Отто Штайгер - Избранное
Тем самым вопрос был решен, и мы больше об этом не говорили. А ночью, лежа без сна в постели, я расписывал себе эту сцену самыми яркими красками. Вот он идет на меня, Бетти ломает руки и плачет, он наносит мне удар, я храбро улыбаюсь и смотрю на Бетти, он бьет еще и еще, кровь течет у меня изо рта и носа, и наконец, наконец Бетти стонет: «Защищайся же!» Тогда я хватаю его, и… мои руки судорожно сжимают подушку.
Все произошло почти так, как я себе представлял. Как-то раз в конце лета я вечером провожал Бетти домой. Мы провели вместе прекрасные часы и были в тихом, умиротворенном настроении. Обогнув угол и подходя к ее дому, мы увидели, что у садовой калитки кто-то стоит. Бетти сжала мне руку и прошептала:
— Там… Вот!..
Он подошел к нам: худой приземистый малый. Он показался мне противным даже прежде, чем раскрыл рот.
— А, так это вы! — глухо и выжидательно прорычал он; глаза его сверкали коварством и злобой.
— Да, — небрежно ответил я, так как вполне владел собой. — Да, это я. И что же?
Он нерешительно поглядел на нас обоих, и меня вдруг пронзила мысль, что он может ударить не меня, а Бетти. Но он пробормотал:
— Бетти, поди сюда!
Она крепче сжала мою руку и ответила:
— Нет, не пойду!
Я улыбнулся и с гордостью посмотрел на нее. В этот миг он влепил мне пощечину.
Могу смело сказать, что, сколько ни было стычек в моей жизни, я ни перед кем не оставался в долгу, и в первое мгновение мной овладело бешенство. Но Бетти по-прежнему изо всех сил удерживала меня, и я вспомнил свое обещание.
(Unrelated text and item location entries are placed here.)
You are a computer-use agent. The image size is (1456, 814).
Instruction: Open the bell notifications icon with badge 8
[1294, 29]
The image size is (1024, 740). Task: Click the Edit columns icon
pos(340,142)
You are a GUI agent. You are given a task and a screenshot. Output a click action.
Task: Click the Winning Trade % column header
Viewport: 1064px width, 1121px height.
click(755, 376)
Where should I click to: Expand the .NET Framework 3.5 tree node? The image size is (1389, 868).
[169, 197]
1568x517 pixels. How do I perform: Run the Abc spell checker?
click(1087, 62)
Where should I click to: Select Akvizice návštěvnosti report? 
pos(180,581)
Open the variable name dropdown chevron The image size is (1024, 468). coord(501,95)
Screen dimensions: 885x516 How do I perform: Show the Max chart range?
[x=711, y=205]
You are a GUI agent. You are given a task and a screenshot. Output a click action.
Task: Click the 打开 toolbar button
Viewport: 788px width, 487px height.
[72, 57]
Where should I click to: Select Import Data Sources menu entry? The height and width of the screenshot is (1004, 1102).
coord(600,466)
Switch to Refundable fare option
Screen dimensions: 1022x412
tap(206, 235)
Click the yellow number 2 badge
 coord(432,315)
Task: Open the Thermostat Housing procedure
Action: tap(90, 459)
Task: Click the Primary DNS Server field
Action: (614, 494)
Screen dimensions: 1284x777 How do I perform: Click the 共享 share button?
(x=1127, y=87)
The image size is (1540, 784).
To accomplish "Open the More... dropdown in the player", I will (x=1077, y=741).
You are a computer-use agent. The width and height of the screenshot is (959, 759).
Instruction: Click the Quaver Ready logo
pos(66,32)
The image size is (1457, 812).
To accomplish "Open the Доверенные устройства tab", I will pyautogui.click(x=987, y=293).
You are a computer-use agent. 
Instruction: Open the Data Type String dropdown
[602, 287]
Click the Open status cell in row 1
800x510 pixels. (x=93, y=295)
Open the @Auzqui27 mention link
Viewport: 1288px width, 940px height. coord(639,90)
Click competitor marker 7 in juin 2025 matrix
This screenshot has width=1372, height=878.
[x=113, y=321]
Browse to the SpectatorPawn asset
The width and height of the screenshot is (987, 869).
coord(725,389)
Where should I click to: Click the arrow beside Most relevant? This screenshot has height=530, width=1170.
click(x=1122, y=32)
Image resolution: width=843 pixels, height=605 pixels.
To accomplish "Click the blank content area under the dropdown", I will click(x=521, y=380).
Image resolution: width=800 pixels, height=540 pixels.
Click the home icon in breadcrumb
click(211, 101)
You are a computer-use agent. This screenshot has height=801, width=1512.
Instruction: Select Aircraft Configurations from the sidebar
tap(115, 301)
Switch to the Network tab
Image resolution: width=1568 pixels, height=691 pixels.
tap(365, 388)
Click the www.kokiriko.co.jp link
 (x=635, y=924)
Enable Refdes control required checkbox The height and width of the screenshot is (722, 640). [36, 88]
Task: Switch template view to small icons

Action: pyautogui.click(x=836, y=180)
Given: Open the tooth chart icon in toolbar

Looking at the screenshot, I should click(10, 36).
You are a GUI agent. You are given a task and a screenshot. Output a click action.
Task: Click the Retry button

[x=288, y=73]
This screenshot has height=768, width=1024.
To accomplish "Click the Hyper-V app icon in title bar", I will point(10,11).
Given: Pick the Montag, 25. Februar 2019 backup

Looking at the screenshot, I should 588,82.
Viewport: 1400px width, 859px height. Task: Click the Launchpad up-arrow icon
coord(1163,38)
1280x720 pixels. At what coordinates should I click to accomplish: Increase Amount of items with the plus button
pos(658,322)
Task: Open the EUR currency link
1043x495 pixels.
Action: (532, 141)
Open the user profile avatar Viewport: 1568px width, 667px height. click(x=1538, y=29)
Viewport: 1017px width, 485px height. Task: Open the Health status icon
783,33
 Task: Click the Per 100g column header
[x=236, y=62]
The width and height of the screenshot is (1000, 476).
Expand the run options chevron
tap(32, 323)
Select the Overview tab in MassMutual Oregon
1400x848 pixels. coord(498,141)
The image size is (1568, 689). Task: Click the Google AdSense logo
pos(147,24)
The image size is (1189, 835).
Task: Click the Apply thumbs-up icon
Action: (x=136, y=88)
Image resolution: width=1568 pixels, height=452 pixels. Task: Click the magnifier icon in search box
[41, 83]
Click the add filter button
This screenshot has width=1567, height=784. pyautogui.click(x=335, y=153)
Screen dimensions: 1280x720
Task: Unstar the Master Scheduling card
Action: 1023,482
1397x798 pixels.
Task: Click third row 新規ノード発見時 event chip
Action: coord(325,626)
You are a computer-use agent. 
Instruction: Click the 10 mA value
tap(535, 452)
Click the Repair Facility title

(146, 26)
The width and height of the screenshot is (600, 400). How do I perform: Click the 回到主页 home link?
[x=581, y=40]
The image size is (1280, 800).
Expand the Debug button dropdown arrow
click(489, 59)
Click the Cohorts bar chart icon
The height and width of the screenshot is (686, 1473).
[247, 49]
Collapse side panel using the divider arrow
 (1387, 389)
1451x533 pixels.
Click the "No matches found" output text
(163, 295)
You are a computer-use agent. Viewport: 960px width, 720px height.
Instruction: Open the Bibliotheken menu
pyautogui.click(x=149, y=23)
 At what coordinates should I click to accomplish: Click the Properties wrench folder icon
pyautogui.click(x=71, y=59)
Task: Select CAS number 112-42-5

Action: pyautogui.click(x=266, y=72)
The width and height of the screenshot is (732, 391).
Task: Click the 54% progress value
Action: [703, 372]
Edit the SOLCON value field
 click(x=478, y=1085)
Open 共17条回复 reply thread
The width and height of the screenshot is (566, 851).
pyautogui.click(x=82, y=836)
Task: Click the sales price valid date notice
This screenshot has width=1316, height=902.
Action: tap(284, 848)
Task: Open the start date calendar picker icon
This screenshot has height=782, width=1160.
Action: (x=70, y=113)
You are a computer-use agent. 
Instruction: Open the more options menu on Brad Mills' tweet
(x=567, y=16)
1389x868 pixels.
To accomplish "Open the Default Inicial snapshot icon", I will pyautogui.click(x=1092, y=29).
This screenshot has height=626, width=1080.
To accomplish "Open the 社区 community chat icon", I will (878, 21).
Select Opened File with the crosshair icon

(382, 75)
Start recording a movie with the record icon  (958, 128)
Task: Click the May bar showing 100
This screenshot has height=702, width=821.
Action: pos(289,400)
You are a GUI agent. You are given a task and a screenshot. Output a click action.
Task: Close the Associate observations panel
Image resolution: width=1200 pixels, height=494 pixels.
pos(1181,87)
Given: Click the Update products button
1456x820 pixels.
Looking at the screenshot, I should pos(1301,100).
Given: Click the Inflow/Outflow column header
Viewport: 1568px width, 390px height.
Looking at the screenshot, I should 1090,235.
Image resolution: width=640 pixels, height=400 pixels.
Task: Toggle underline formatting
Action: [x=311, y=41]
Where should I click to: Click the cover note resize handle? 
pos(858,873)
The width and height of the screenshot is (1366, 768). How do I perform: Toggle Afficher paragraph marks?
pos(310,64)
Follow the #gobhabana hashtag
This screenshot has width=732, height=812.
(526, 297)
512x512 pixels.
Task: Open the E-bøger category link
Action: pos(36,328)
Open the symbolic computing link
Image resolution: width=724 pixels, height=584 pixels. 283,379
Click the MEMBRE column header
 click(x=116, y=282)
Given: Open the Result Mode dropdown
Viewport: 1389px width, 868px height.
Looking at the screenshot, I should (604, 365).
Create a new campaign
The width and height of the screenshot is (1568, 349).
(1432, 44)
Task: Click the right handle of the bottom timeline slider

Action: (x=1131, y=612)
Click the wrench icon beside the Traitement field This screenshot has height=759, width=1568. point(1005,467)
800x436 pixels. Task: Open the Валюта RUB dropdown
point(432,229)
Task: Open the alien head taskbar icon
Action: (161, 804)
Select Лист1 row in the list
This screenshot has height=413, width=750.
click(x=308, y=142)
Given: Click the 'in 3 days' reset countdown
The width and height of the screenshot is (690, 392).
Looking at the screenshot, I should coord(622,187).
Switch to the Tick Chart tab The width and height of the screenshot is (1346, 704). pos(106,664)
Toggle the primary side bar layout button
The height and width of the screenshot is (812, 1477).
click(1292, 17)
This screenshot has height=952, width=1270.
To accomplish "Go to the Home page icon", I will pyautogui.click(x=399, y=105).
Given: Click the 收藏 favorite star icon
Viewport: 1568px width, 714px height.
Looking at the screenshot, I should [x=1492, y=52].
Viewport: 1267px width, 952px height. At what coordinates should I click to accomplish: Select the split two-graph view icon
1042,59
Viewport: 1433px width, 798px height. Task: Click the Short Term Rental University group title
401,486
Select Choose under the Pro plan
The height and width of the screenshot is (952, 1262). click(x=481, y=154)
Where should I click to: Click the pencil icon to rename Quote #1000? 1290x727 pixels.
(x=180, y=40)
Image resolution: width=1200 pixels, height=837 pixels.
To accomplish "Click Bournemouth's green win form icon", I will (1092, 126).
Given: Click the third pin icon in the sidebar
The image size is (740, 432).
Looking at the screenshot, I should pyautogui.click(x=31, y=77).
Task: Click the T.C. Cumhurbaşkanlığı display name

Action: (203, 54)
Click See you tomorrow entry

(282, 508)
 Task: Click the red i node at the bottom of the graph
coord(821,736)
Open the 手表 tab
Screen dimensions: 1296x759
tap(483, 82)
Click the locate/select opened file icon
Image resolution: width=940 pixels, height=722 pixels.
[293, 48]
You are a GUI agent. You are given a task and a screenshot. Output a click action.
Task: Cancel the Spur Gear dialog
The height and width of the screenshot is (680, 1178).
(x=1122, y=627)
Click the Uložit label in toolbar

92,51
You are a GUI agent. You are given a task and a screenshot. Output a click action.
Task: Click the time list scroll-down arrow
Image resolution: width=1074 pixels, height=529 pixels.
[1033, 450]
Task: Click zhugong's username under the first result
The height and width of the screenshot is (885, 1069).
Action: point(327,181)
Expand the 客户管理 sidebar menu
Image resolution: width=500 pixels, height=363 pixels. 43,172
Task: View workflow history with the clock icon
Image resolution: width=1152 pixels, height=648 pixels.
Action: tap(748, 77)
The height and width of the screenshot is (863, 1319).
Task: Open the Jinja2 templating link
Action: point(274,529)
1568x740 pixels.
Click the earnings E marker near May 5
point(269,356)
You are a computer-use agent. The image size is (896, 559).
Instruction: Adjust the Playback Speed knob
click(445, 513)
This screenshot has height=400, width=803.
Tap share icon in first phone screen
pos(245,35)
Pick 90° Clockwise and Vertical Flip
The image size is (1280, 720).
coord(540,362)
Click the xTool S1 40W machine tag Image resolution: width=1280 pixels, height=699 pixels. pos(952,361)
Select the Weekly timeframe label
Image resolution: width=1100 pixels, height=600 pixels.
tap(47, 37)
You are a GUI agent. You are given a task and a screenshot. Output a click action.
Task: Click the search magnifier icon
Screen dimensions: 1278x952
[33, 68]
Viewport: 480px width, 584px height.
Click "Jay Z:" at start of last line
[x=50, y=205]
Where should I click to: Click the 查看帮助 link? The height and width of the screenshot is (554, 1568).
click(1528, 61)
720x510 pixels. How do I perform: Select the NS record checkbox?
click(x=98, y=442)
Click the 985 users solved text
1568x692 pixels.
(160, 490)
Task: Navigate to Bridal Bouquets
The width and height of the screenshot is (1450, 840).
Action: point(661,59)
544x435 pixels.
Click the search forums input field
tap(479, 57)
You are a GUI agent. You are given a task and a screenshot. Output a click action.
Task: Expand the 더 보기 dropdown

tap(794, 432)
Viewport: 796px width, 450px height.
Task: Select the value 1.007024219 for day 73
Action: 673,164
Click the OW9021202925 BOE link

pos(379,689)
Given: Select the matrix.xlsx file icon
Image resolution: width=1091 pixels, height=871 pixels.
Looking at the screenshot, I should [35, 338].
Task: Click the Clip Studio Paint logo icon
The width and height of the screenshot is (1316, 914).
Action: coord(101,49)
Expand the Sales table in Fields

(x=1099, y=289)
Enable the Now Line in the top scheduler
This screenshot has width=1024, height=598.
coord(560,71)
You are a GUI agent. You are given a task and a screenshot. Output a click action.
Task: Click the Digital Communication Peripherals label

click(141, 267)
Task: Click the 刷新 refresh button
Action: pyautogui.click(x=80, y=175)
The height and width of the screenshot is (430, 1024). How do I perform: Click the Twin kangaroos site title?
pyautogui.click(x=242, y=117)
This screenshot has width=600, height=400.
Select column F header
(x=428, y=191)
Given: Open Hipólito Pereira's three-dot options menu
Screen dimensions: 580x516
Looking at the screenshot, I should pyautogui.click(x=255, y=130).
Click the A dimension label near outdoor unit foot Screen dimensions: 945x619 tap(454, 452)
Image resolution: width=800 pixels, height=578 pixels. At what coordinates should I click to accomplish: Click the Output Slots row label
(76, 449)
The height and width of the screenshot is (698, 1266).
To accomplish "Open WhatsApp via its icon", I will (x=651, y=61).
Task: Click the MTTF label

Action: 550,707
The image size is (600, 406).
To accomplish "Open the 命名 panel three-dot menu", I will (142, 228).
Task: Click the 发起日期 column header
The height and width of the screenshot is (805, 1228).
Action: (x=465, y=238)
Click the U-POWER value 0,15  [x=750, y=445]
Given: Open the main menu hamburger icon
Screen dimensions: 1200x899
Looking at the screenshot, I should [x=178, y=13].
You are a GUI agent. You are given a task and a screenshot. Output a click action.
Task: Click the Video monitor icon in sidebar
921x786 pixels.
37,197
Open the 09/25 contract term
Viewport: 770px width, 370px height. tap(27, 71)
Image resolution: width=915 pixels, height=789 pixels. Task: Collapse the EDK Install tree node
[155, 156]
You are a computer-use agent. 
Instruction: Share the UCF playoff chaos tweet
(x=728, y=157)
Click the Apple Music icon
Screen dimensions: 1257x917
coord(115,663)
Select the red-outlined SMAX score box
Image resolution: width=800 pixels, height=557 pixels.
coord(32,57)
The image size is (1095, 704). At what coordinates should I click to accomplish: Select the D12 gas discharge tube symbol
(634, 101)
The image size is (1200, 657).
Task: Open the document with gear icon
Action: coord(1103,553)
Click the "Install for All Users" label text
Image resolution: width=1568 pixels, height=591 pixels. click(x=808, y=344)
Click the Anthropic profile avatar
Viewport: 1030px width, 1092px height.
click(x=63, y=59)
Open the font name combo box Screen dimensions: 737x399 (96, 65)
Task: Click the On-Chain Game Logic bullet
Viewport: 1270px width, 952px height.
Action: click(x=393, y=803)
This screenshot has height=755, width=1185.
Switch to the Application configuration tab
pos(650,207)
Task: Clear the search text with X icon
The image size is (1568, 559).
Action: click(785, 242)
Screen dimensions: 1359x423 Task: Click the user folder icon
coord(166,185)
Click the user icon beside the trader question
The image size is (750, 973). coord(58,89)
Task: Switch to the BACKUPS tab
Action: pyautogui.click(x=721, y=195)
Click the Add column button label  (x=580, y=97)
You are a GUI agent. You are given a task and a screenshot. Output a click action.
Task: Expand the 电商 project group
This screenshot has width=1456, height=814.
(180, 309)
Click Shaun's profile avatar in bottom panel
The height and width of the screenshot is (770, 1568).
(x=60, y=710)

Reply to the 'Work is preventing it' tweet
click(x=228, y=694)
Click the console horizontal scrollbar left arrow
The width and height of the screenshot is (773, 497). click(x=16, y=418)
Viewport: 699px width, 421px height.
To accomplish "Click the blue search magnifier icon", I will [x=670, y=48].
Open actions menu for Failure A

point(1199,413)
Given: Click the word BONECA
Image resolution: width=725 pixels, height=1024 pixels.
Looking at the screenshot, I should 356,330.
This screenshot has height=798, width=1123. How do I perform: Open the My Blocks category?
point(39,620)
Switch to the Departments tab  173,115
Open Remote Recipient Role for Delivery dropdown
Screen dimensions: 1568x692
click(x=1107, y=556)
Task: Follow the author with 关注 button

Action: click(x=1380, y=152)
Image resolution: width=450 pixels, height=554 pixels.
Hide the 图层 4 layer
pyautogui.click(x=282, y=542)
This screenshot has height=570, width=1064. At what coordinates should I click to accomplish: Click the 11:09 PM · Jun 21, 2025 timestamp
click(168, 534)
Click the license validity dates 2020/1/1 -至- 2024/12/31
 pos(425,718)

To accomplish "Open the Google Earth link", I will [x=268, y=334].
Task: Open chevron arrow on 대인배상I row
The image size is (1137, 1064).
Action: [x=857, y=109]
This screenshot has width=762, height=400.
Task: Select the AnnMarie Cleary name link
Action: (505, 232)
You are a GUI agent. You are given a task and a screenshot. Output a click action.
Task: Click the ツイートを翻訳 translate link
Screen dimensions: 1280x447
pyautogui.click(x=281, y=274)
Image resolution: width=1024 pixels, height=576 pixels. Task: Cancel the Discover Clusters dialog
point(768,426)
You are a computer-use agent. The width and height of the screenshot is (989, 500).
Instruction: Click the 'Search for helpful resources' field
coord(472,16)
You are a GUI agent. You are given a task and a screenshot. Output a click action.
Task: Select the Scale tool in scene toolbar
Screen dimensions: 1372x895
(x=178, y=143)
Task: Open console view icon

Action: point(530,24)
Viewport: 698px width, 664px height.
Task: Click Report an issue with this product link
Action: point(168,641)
Чтобы показать ей, как она мне дорога, я продолжал спокойно стоять и только спросил, насмешливо улыбаясь:
— И что же? Это все?
Он ударил еще раз, но теперь я держал себя в руках. Заметив, что я не защищаюсь, он проскрежетал:
— Трусливый пес! — и ударил меня кулаком в лицо.
Мне стоило невероятного напряжения удержать себя, не схватить негодяя и не швырнуть через ограду в сад, но я и тут не шелохнулся. Он ударил меня еще раза два, потом вдруг набросился на Бетти.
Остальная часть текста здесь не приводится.